= Beginning of Section =

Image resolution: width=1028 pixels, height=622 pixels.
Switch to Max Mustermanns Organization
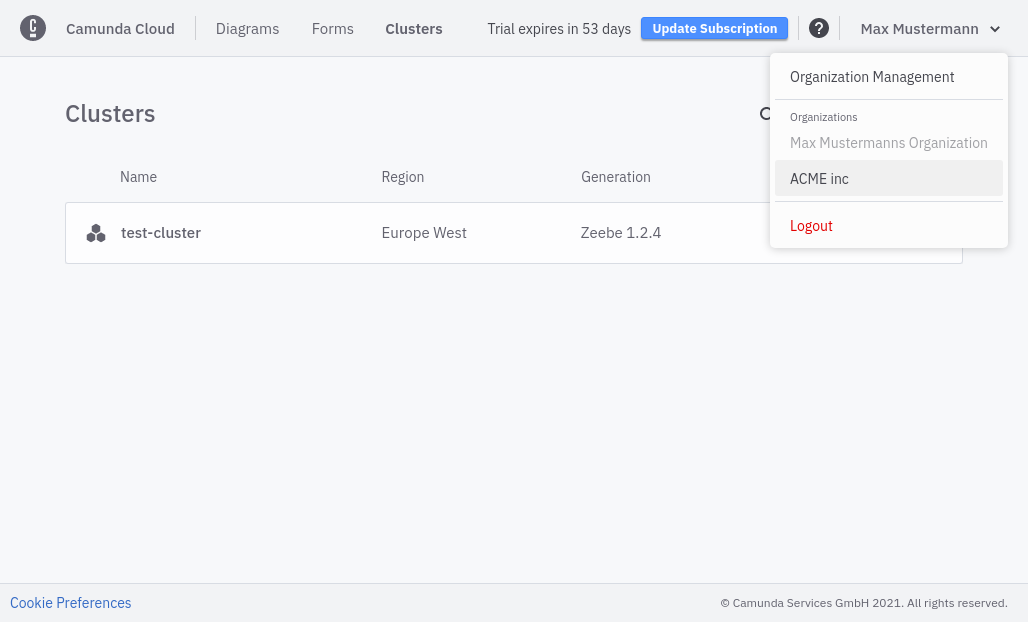(888, 143)
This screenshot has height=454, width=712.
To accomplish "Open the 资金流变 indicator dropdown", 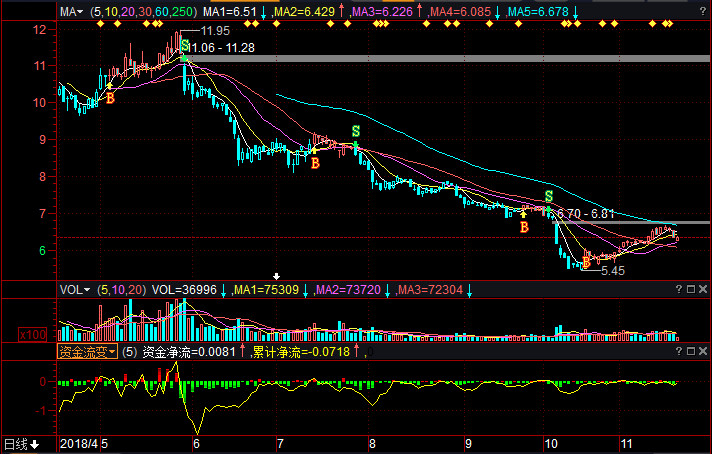I will tap(87, 352).
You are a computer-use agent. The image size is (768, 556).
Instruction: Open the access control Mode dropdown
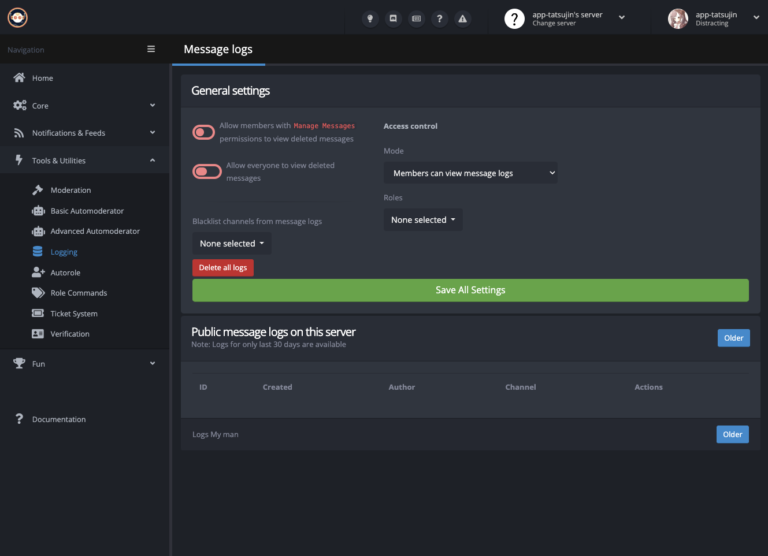point(470,173)
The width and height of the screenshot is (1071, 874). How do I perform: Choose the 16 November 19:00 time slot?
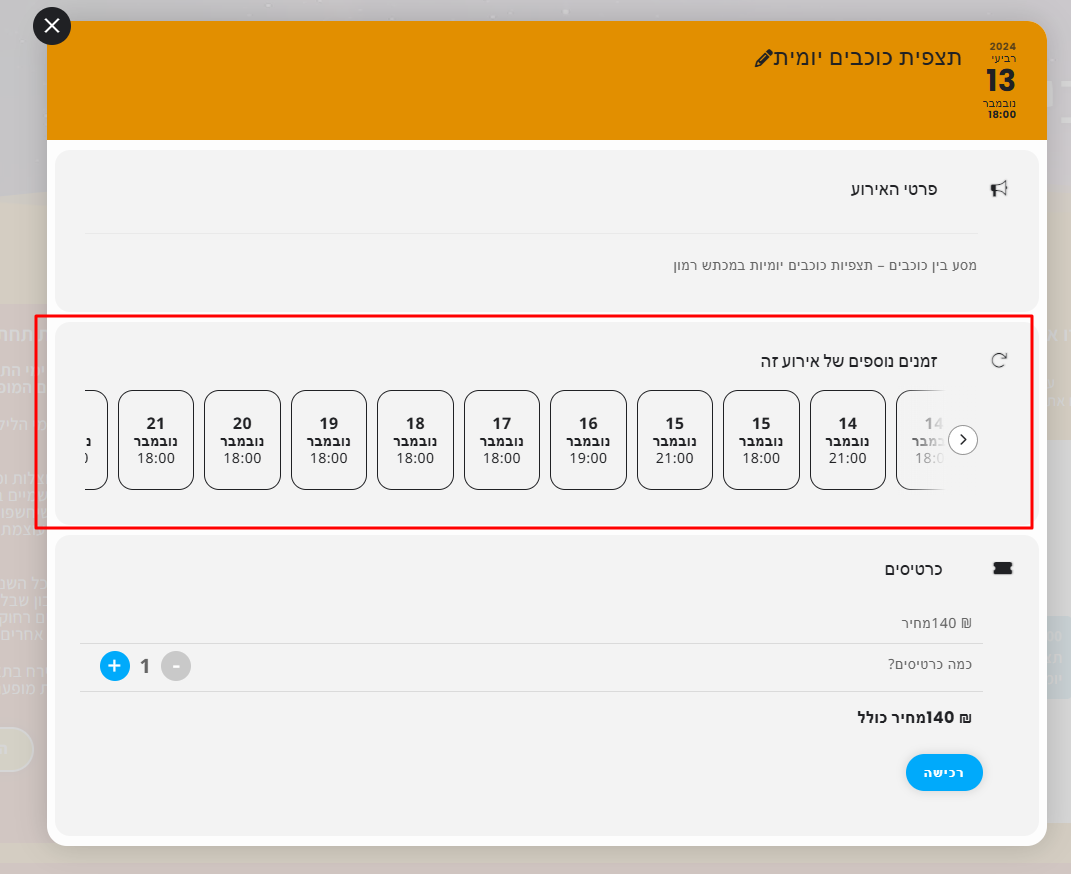pyautogui.click(x=588, y=440)
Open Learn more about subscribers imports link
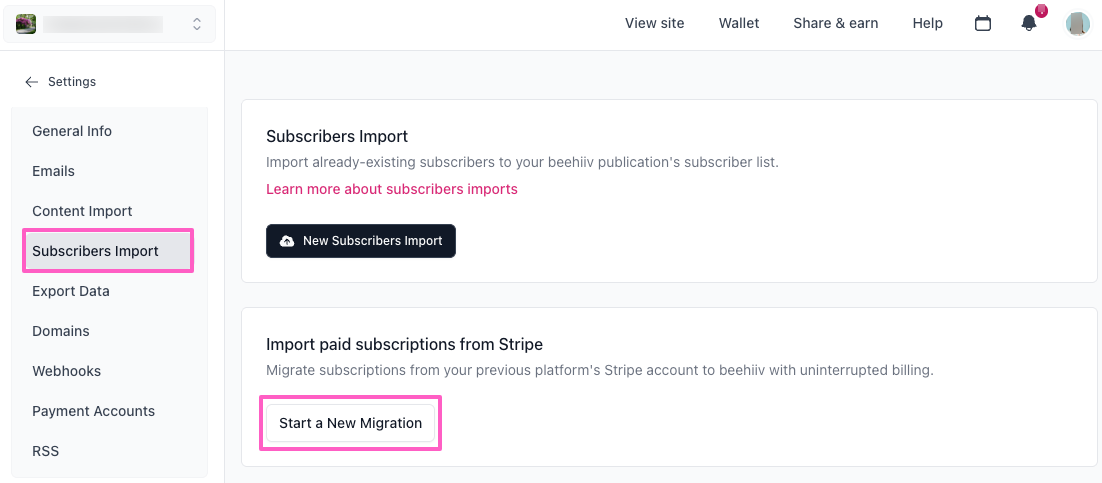 click(x=392, y=189)
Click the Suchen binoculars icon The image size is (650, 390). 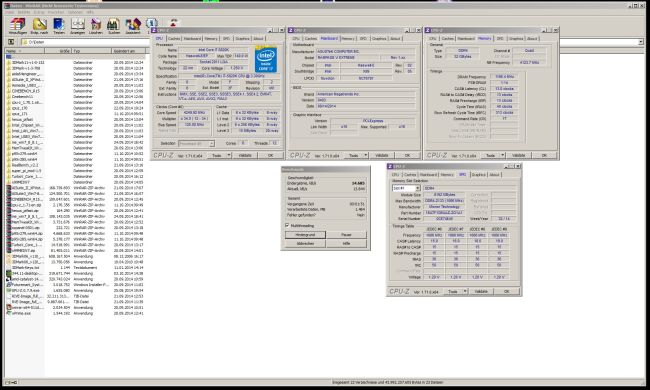pyautogui.click(x=114, y=26)
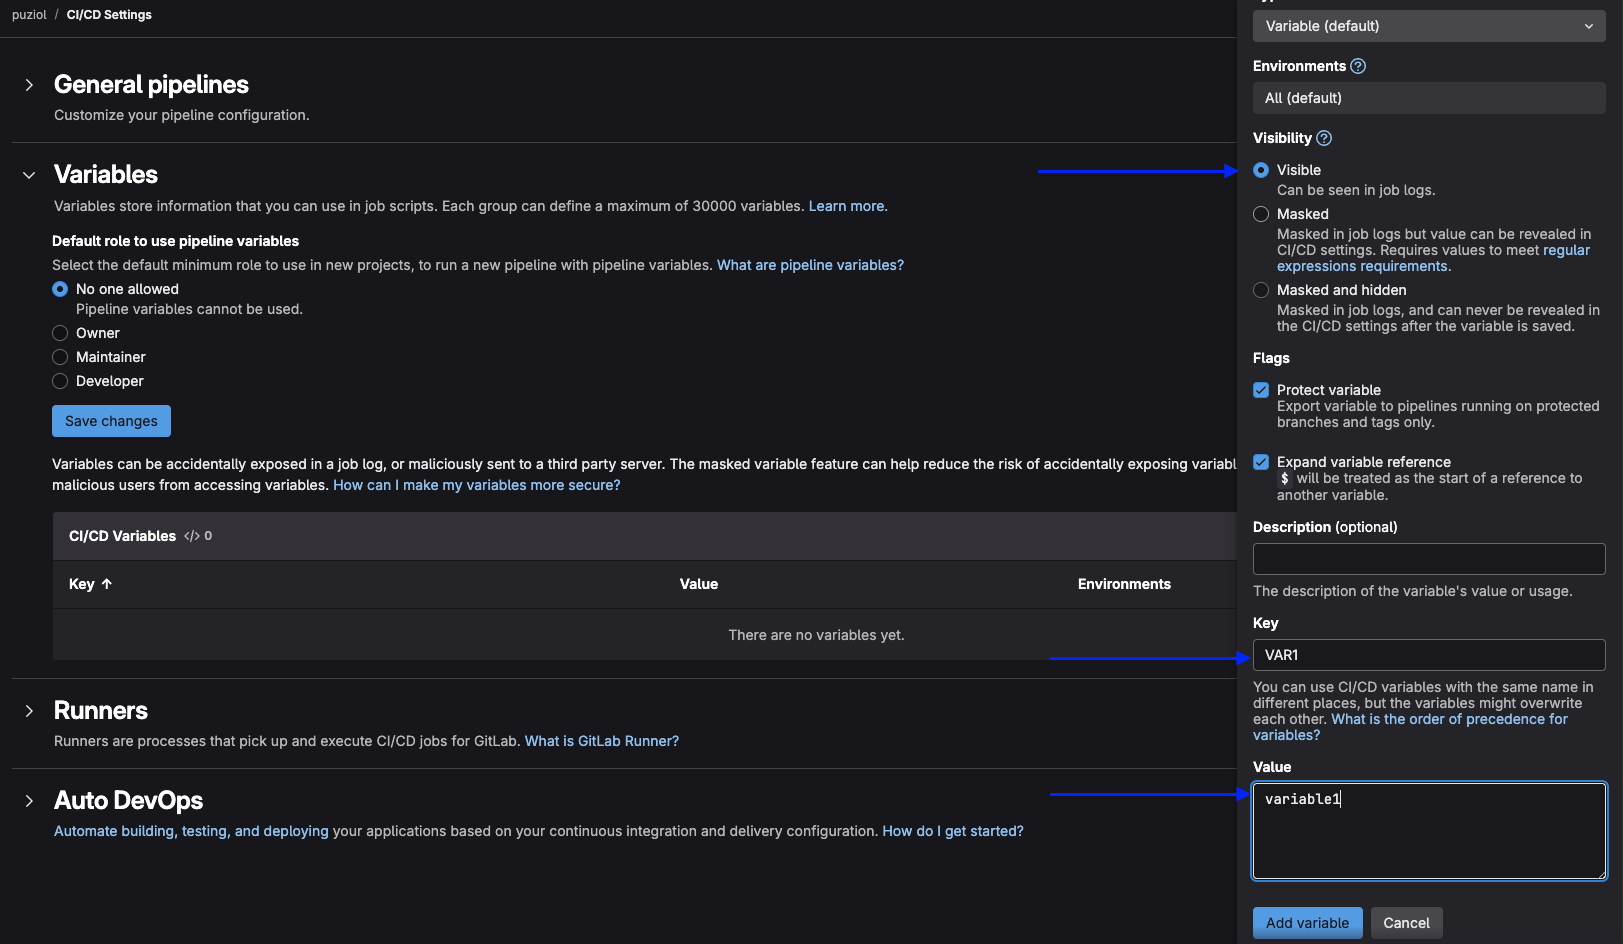Click the Visibility help question icon
The width and height of the screenshot is (1623, 944).
point(1324,138)
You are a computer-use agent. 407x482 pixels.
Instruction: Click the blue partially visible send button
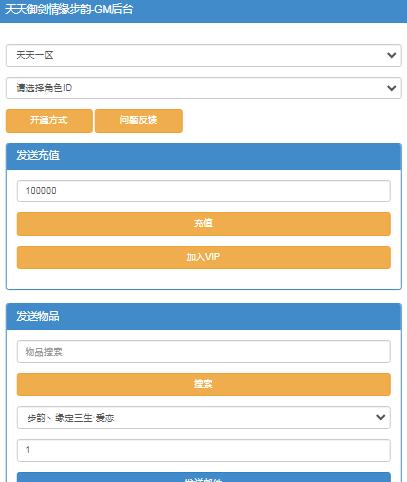(x=203, y=477)
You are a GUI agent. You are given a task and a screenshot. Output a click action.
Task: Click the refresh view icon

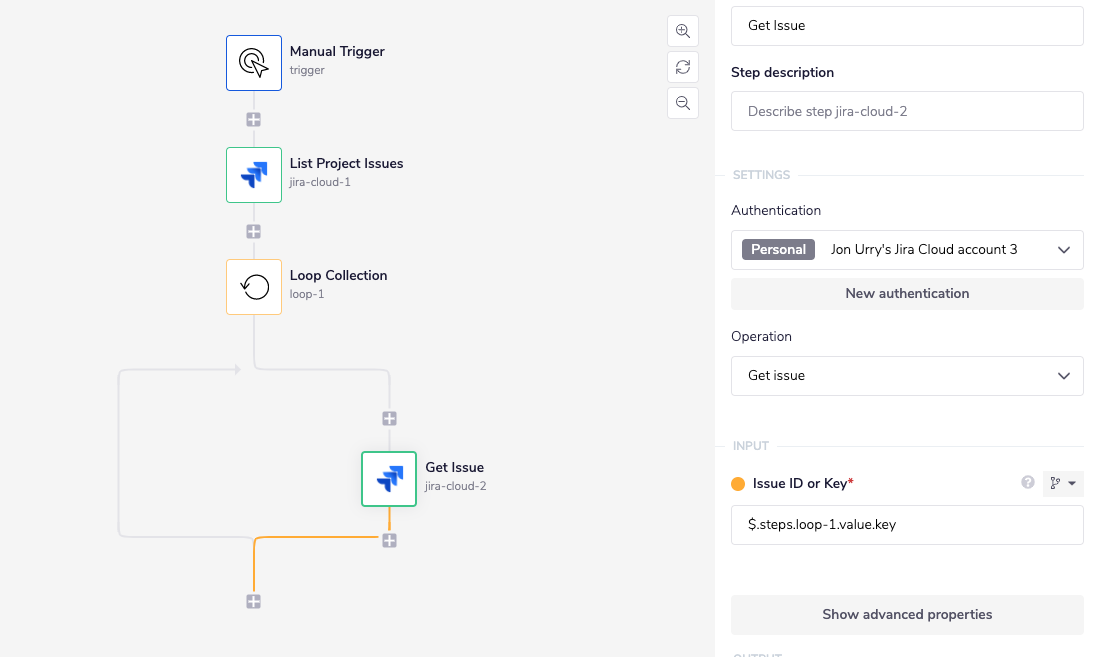click(x=683, y=67)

= End of Section =

What the exercise asks →
Go through the entries and return each line where the word "computer" occurs.

Your solution →
You are a computer-use agent. The image size is (768, 556).
You are a computer-use agent. 407x482 pixels.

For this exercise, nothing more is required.